TASK INPUT Block Start
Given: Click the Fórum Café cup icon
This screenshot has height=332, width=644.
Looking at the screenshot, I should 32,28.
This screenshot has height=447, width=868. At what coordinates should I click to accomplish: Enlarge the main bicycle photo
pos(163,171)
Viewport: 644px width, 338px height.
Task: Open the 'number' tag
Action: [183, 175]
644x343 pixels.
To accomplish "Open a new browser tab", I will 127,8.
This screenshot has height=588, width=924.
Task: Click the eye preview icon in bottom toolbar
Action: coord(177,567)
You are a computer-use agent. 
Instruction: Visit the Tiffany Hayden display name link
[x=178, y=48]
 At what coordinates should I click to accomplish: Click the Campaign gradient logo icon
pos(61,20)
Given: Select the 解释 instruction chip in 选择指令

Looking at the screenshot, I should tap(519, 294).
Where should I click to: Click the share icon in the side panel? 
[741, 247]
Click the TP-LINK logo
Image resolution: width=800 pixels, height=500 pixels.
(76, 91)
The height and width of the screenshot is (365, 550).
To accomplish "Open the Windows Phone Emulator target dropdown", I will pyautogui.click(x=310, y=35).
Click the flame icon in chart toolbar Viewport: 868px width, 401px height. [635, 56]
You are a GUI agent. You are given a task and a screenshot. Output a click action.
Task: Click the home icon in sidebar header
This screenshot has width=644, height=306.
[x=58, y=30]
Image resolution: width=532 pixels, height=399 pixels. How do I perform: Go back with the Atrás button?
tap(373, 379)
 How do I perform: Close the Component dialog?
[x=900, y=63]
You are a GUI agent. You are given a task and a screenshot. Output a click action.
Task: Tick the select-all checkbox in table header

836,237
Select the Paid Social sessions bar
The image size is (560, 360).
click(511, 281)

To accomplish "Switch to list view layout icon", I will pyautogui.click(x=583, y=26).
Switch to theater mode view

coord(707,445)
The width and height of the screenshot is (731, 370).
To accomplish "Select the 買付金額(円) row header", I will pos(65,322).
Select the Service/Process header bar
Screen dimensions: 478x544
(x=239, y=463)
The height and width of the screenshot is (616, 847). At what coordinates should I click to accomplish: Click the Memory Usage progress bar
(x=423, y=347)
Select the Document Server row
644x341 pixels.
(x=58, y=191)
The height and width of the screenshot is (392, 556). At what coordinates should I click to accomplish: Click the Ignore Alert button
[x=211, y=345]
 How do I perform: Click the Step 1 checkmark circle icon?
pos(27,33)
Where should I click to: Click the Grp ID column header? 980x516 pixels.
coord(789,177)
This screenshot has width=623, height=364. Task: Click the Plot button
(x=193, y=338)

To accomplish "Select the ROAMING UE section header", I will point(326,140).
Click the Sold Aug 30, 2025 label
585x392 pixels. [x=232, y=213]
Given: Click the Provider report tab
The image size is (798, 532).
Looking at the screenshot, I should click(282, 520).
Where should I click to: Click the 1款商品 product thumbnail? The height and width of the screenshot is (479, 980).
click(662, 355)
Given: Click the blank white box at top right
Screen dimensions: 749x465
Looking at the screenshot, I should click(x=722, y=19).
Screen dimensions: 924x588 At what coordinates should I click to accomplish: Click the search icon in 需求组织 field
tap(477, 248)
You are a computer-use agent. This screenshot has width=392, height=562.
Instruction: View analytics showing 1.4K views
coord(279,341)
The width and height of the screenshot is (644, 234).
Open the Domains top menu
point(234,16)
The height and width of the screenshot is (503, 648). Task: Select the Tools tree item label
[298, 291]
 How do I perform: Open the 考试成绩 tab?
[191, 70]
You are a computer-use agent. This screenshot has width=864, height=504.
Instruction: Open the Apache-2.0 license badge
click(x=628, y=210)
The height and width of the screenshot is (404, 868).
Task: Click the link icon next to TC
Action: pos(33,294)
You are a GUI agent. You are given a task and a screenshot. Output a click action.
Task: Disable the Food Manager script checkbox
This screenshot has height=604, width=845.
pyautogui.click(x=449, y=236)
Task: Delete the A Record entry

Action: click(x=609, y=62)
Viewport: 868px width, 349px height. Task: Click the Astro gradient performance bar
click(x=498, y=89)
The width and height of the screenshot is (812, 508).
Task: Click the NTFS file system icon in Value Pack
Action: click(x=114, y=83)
TASK INPUT Block End
* [EXERCISE DETAILS]: Restate every entry above exactly as it stands.

* [TASK RESPONSE]:
Given: Click the Fórum Café cup icon
This screenshot has height=332, width=644.
Looking at the screenshot, I should 32,28.
This screenshot has height=447, width=868. At what coordinates should I click to accomplish: Enlarge the main bicycle photo
pos(163,171)
Viewport: 644px width, 338px height.
Task: Open the 'number' tag
Action: [183, 175]
644x343 pixels.
To accomplish "Open a new browser tab", I will 127,8.
This screenshot has height=588, width=924.
Task: Click the eye preview icon in bottom toolbar
Action: coord(177,567)
You are a computer-use agent. 
Instruction: Visit the Tiffany Hayden display name link
[x=178, y=48]
 At what coordinates should I click to accomplish: Click the Campaign gradient logo icon
pos(61,20)
Given: Select the 解释 instruction chip in 选择指令

Looking at the screenshot, I should tap(519, 294).
Where should I click to: Click the share icon in the side panel? 
[741, 247]
Click the TP-LINK logo
Image resolution: width=800 pixels, height=500 pixels.
(76, 91)
The height and width of the screenshot is (365, 550).
To accomplish "Open the Windows Phone Emulator target dropdown", I will pyautogui.click(x=310, y=35).
Click the flame icon in chart toolbar Viewport: 868px width, 401px height. [635, 56]
You are a GUI agent. You are given a task and a screenshot. Output a click action.
Task: Click the home icon in sidebar header
This screenshot has width=644, height=306.
[x=58, y=30]
Image resolution: width=532 pixels, height=399 pixels. How do I perform: Go back with the Atrás button?
tap(373, 379)
 How do I perform: Close the Component dialog?
[x=900, y=63]
You are a GUI agent. You are given a task and a screenshot. Output a click action.
Task: Tick the select-all checkbox in table header

836,237
Select the Paid Social sessions bar
The image size is (560, 360).
click(511, 281)

To accomplish "Switch to list view layout icon", I will pyautogui.click(x=583, y=26).
Switch to theater mode view

coord(707,445)
The width and height of the screenshot is (731, 370).
To accomplish "Select the 買付金額(円) row header", I will pos(65,322).
Select the Service/Process header bar
Screen dimensions: 478x544
(x=239, y=463)
The height and width of the screenshot is (616, 847). At what coordinates should I click to accomplish: Click the Memory Usage progress bar
(x=423, y=347)
Select the Document Server row
644x341 pixels.
(x=58, y=191)
The height and width of the screenshot is (392, 556). At what coordinates should I click to accomplish: Click the Ignore Alert button
[x=211, y=345]
 How do I perform: Click the Step 1 checkmark circle icon?
pos(27,33)
Where should I click to: Click the Grp ID column header? 980x516 pixels.
coord(789,177)
This screenshot has width=623, height=364. Task: Click the Plot button
(x=193, y=338)

To accomplish "Select the ROAMING UE section header", I will point(326,140).
Click the Sold Aug 30, 2025 label
585x392 pixels. [x=232, y=213]
Given: Click the Provider report tab
The image size is (798, 532).
Looking at the screenshot, I should click(282, 520).
Where should I click to: Click the 1款商品 product thumbnail? The height and width of the screenshot is (479, 980).
click(662, 355)
Given: Click the blank white box at top right
Screen dimensions: 749x465
Looking at the screenshot, I should click(x=722, y=19).
Screen dimensions: 924x588 At what coordinates should I click to accomplish: Click the search icon in 需求组织 field
tap(477, 248)
You are a computer-use agent. This screenshot has width=392, height=562.
Instruction: View analytics showing 1.4K views
coord(279,341)
The width and height of the screenshot is (644, 234).
Open the Domains top menu
point(234,16)
The height and width of the screenshot is (503, 648). Task: Select the Tools tree item label
[298, 291]
 How do I perform: Open the 考试成绩 tab?
[191, 70]
You are a computer-use agent. This screenshot has width=864, height=504.
Instruction: Open the Apache-2.0 license badge
click(x=628, y=210)
The height and width of the screenshot is (404, 868).
Task: Click the link icon next to TC
Action: pos(33,294)
You are a GUI agent. You are given a task and a screenshot. Output a click action.
Task: Disable the Food Manager script checkbox
This screenshot has height=604, width=845.
pyautogui.click(x=449, y=236)
Task: Delete the A Record entry

Action: click(x=609, y=62)
Viewport: 868px width, 349px height. Task: Click the Astro gradient performance bar
click(x=498, y=89)
The width and height of the screenshot is (812, 508).
Task: Click the NTFS file system icon in Value Pack
Action: click(x=114, y=83)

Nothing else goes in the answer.